Monday, March 1, 2021

A short history of tea in Chile


A friend was going over tea consumption stats by country and noted that Chile is high on the list, which I asked an online contact there about.  




Patricio Hurtado Escobar owns a physical shop and online outlet based out of Santiago, Chile, La Teteria.  To keep this short I'll skip adding more of his bio, and most framing and transition content, going straight to his input (offered as discussion, not really for blog publication):


It's a long history that began with the Gold rush in California.

By these days, English merchants come to Chile to feed the ships that came from the east ports of Boston and New York that need to cross to the Pacific ocean through the Strait of Magellan.

They settled in Punta  arenas; Valparaiso, Coquimbo, and other cities along the long Chilean shore.

These merchants introduce the costume of tea here and some taxes policies on yerba Mate do the rest.

Chileans replaced mate with tea, early in the beginning of twentieth century.

I suspect, according to some historical dates and British plantations development in India and Sri Lanka, that the first teas were hong chas from Wuyishan (in Fujian).
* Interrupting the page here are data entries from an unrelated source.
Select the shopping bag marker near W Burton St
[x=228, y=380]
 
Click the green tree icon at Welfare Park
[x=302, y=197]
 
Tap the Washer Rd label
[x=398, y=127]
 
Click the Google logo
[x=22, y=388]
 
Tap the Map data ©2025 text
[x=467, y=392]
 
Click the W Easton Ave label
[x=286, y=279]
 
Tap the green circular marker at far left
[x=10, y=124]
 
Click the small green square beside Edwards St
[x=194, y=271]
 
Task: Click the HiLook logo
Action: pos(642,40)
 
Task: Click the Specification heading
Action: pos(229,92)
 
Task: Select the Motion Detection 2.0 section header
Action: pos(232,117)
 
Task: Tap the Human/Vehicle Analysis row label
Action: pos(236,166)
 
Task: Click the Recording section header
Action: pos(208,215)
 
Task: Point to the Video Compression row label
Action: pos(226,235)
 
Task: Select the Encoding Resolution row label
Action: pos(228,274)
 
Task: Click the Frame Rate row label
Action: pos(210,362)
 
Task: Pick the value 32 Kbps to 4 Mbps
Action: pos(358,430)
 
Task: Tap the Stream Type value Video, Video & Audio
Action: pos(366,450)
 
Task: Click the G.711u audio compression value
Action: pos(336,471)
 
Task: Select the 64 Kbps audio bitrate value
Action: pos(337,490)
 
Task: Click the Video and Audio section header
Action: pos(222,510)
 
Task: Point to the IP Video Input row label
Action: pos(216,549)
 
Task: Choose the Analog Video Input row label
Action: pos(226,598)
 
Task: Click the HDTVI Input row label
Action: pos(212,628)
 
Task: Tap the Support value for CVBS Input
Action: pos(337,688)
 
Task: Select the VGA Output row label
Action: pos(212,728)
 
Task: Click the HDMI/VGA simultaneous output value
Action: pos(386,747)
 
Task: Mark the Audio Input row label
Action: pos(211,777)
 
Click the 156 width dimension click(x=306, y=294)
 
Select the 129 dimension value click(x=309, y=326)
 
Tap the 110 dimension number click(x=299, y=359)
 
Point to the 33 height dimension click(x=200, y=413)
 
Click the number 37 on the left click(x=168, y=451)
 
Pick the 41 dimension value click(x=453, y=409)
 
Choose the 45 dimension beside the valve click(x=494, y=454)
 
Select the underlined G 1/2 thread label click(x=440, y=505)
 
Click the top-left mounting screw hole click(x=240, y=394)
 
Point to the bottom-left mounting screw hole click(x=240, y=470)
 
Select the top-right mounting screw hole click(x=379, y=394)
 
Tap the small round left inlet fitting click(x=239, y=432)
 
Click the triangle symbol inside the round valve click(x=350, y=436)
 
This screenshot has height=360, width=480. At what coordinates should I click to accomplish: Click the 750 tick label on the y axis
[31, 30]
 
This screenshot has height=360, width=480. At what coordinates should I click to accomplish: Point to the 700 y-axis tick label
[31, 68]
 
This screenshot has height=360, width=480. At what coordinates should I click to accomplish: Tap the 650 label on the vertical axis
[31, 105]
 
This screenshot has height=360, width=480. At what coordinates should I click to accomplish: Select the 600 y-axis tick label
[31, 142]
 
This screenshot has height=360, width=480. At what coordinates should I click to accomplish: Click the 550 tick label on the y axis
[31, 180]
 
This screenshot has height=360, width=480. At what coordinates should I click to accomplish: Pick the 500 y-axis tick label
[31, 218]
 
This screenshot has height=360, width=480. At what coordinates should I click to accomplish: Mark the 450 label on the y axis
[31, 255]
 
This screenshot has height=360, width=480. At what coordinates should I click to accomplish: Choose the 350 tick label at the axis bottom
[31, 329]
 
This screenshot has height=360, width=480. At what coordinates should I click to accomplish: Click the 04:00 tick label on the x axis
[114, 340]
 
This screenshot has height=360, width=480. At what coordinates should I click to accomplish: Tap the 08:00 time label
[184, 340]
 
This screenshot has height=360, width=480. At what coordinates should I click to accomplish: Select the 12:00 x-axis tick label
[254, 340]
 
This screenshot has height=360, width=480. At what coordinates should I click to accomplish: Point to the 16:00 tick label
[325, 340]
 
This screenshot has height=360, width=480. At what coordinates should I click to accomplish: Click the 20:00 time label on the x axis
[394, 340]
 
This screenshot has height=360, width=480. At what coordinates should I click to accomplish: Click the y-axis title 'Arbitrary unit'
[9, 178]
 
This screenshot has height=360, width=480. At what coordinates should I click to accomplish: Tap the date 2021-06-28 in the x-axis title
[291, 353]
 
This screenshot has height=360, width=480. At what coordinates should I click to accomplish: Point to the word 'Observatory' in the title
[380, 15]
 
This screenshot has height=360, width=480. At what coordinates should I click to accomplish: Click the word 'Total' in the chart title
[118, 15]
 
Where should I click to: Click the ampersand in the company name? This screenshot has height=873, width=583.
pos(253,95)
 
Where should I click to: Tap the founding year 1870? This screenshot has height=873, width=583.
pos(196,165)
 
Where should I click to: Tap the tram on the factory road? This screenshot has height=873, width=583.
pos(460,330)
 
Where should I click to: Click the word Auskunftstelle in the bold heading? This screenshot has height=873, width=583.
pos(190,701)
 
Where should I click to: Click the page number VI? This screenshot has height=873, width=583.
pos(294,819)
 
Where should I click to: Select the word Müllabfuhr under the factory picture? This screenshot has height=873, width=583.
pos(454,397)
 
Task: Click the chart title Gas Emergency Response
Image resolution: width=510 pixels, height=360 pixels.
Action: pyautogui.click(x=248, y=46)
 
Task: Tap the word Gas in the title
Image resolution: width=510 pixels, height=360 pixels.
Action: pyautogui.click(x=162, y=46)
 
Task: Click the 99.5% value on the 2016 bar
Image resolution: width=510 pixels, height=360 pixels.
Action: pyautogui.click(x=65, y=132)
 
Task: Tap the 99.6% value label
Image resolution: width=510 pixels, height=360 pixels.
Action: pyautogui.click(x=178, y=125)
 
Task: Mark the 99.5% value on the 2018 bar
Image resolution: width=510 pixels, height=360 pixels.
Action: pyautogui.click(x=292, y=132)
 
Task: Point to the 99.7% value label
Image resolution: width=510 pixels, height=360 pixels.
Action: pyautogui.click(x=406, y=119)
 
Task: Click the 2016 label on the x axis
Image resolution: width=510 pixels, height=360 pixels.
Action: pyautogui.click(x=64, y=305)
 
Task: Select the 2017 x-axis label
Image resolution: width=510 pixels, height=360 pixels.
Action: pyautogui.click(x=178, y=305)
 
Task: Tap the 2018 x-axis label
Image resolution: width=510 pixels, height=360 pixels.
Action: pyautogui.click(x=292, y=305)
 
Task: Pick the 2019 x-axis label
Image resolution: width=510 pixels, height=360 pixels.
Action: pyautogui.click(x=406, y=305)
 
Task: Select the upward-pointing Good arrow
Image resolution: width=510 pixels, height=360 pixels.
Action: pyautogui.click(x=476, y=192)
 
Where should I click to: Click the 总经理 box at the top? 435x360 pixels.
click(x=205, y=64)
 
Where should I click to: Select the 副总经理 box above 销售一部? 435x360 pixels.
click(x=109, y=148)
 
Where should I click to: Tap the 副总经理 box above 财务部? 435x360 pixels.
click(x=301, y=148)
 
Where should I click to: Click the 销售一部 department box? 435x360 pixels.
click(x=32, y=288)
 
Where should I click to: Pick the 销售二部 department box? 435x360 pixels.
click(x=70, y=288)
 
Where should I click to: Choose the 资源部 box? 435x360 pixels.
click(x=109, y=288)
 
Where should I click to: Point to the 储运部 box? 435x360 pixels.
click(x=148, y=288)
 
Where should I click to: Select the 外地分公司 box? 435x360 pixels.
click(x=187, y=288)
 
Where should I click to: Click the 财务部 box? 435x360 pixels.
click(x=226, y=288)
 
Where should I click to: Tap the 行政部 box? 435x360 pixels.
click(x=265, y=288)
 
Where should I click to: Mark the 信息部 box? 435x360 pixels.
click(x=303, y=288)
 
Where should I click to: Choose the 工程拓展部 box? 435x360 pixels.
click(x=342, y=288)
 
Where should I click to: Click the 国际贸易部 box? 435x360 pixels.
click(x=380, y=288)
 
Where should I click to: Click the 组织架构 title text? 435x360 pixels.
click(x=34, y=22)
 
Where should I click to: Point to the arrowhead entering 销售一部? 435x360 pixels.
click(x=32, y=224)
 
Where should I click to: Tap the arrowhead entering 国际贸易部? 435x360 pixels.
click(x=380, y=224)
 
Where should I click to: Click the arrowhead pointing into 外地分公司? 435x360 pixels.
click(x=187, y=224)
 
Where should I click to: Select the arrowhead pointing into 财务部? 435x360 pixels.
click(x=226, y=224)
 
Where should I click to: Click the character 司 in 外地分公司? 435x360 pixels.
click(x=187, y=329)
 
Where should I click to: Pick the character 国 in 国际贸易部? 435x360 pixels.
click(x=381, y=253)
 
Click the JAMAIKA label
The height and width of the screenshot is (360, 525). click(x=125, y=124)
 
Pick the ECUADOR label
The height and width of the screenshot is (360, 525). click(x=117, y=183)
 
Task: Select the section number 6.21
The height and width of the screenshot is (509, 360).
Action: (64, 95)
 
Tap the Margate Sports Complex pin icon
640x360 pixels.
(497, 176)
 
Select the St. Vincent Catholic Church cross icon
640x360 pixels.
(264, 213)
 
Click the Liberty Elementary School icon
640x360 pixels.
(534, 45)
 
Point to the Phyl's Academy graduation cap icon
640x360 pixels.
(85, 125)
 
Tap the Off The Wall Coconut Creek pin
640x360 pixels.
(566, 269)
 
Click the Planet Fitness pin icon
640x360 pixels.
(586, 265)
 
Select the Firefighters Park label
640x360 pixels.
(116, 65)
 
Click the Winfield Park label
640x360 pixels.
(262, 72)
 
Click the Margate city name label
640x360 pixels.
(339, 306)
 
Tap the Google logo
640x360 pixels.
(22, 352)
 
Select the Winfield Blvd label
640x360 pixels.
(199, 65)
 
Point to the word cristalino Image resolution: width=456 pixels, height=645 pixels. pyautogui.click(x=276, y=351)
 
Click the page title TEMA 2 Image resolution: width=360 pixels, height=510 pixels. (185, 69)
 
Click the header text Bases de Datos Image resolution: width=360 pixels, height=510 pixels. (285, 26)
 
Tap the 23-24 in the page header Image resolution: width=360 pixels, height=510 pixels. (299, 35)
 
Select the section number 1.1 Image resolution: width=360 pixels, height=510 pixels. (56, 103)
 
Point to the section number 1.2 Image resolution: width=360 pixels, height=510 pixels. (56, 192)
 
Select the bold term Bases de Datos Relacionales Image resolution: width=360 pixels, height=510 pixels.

This is an hypothesis based on the strong predjudice here that only the dark, biggest and large leaves are the best tea.

Dianhong was developed later in the second world war.

By the beginning of the 20 century, the Sri Lanka's teas were the most sought after teas here, and we are one of the most important clients for Ceylon teas.

However, we did not produce tea up to 2015.


Patricio mentioned a longer, more developed, and largely overlapping account of the tea history and present day status in Chile in the form of a Tea Journey article, from November of 2020.  Most of that content is in that article, just not all of it, for example the idea that Wuyishan black tea was a likely first imported type.  That production date is contradicted by mention of limited range tea production first planted in 2002, but that article cites that finished tea wasn't sold locally from that output, so differing time-frames could relate to a few factors.  


Villarrica tea bushes (photo provided for use by Patricio Hurtado Escobar)


That Tea Journey article covers just as much on present-day consumption--where this started--as the history, so if that's of interest it's a good reference for that.  If tea history is of interest, considering what was produced and demanded back in the 19th century, the looking up old texts from that time period on the Internet Archive can work, like this one, "Tea:  It's History and Mystery," published in 1892.  To discuss tea history, production, and local preferences / tea culture with people online a Facebook group that I moderate is perfect for that, International Tea Talk.  Searching old posts and discussion works well, since that has been going on there for years.


La Teteria shop photo (provided for use by Patricio Hurtado Escobar)


1 comment:

  1. Thanks for this John. My country, Chile is in fact a real exception in all the Americas and we love tea and we have adopted it as our main beverage over coffee and mate, so popular in neighbourhood countries.